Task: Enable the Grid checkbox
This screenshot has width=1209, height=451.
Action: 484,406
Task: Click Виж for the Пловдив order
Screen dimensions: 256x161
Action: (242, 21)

########################################

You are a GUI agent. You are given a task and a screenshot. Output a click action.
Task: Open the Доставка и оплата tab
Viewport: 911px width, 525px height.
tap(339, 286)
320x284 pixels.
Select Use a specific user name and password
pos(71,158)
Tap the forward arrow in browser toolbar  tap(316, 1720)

########################################

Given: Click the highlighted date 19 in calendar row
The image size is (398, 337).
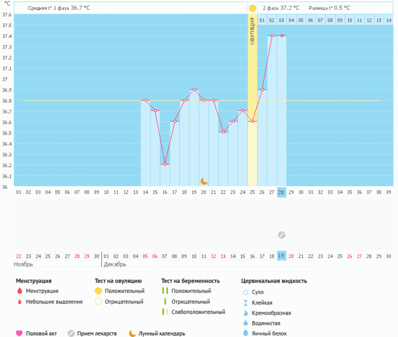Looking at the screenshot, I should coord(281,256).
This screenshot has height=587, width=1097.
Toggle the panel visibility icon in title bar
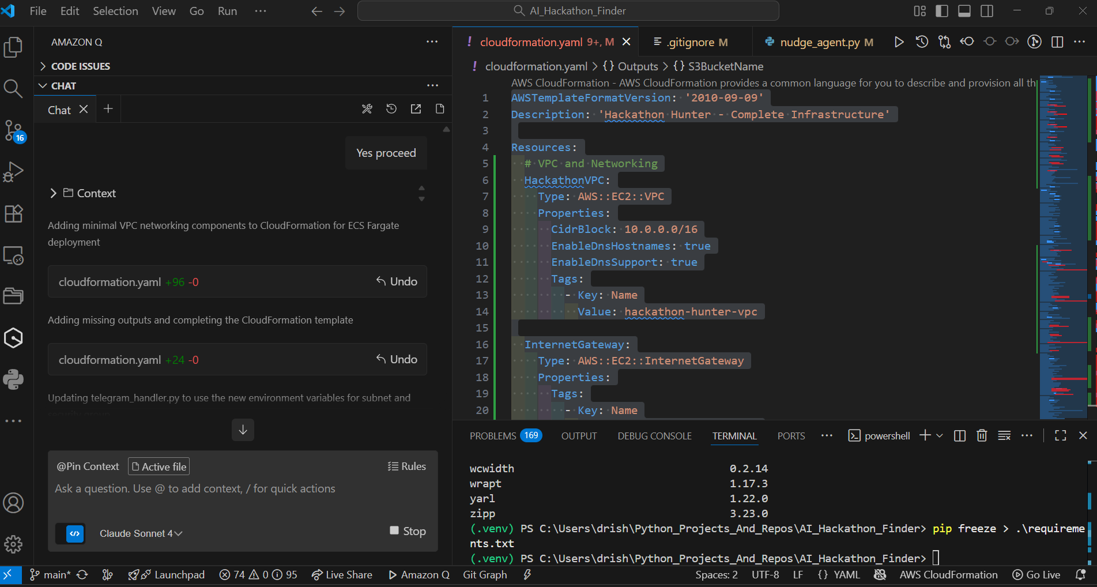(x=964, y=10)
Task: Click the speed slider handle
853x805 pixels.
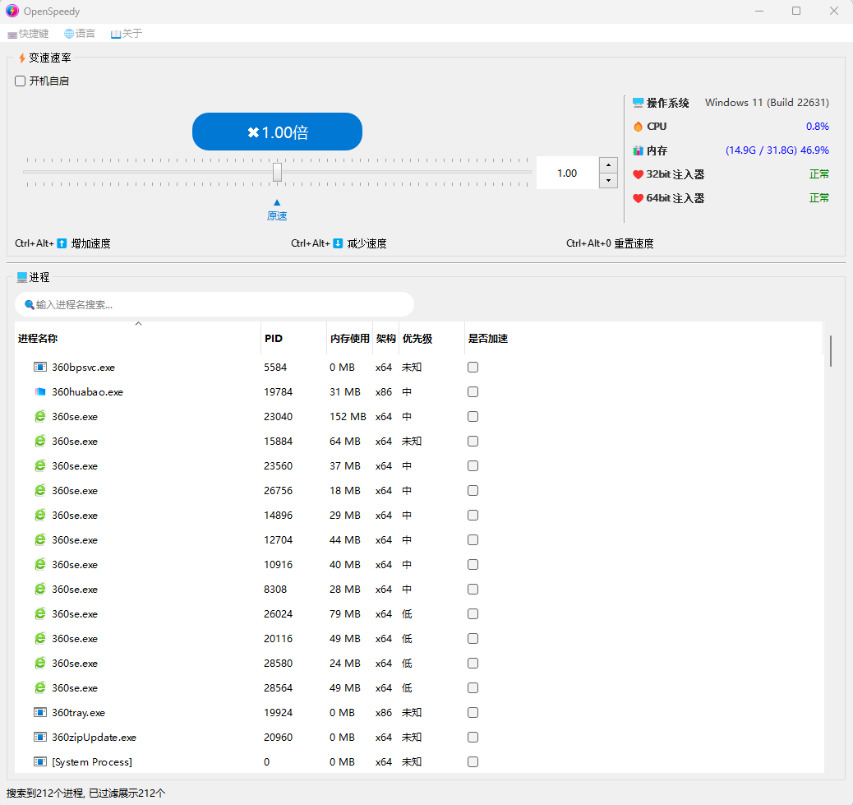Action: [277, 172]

########################################

■ WRITTEN TASK: Copy out the lines word for word, starting at the line that contains "Task: Click the speed slider handle" and ending at the line that contains "Action: [277, 172]", and leave the pictures out.

■ EXERCISE RESPONSE:
Task: Click the speed slider handle
853x805 pixels.
Action: [277, 172]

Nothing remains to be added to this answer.